Every day I hear scientists and media people talking about climate change in a way that is often sensational or misses the real challenges. This will be a series of blogs in which I will discuss a few of these cases. Lets start with:
The Himalayan Glacier Melt
A typical statement that I’ve seen used in the media is that the Himalayan glaciers will vanish by 2035, and that about 1.5 billion people will be affected by lack of water as a result. It is true that if the Himalayan glaciers melt, people will be affected, but not necessarily the ones being referred to, nor in the way they’re currently saying.
In reality, the percentage of the water contributed by glacier melt to these societies is small. What people mix up is that there is an annual snowfall which melts and is then available to use. Most of the water doesn’t come from melting glaciers at all. However, lately many glaciers are melting faster than they had before, and so more water is temporarily available. Once the glaciers melt substantially, this increment will vanish.
Hushe Valley and Masherbrum, Pakistan:
There are issues of concern here. First, at warmer temperatures the winter snow may not come as snow. It may come as rain, especially in the lower elevations. So the time at which water is available in the rivers may shift into the winter and not be in the traditional snowmelt period in the early spring.
This could be a significant change, and would have to be planned for. The total amount of winter precipitation may also increase as a warmer world leads to higher moisture in the air, and then higher rain as the air cools while it is lifted over the mountains. If there are reservoirs to store the water, water release could be controlled so that people can start farming earlier in the year, when it is expected to be warmer. Without reservoirs, farmers may or may not be able to adapt to the change in the timing of water availability.
This needs to be studied further, but is not likely as dramatic an issue as the media is making it out to be.
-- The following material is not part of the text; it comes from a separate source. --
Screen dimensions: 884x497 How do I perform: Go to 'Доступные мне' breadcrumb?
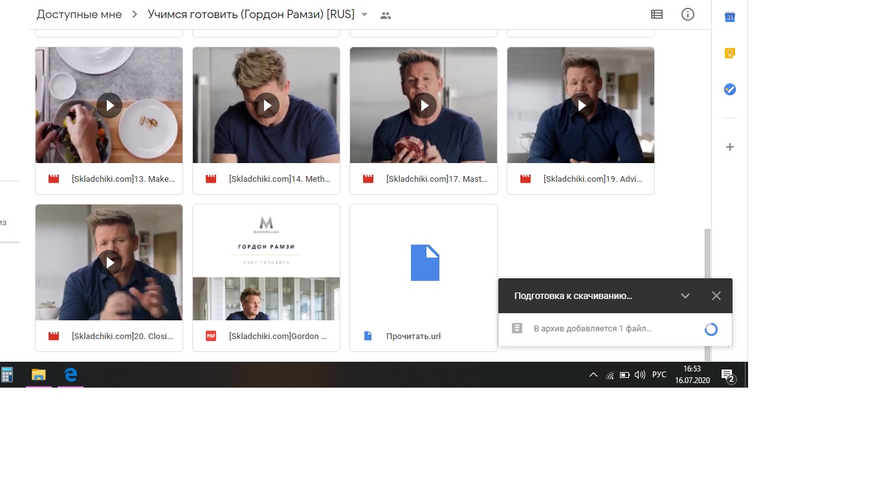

The number of people relying on snowmelt-fed rivers is a tiny fraction of the 1.5 billion that is often cited.
As the glaciers melt, the major problem won’t be lack of water. The problem will be induced by soil saturation and slope failure as the ground is exposed. There will be volumes of water released onto slopes which before had been protected by solid sheets of ice. The underlying soil may be made of rocks and sand without binding clay, and may be mobilized by the melt water, causing landslides.
One way this can happen is illustrated below. Suppose there is a slope (a), which is just a big pile of sand (b). We can say that the sand pile is actually stable at this angle given the ice on it or in the absence of melt water. The sand pile becomes saturated with water once the ice melts (c). That water will tend to come out at the toe of the slope (d). This creates an instability. The toe of the slope will erode, causing the whole slope to fail.
When the slope fails, the material goes into the water channels and accumulates, causing natural dams to form. As the water builds up behind, the dams fail, and all the water rushes downstream. If there is a reservoir in the path of this wave of water, it may be destroyed in the process. If not, one natural dam can fail, or worse, several can fail in a chain reaction. Either way, the communities along the water path could be completely wiped out.
Tsho Rolpa Glacial Lake, Nepal:
These glacier lake outburst floods are more of a concern for the communities likely to be most affected by the Himalayan glacier melt. Such events could impact not just mountain communities, but also those living in the plains.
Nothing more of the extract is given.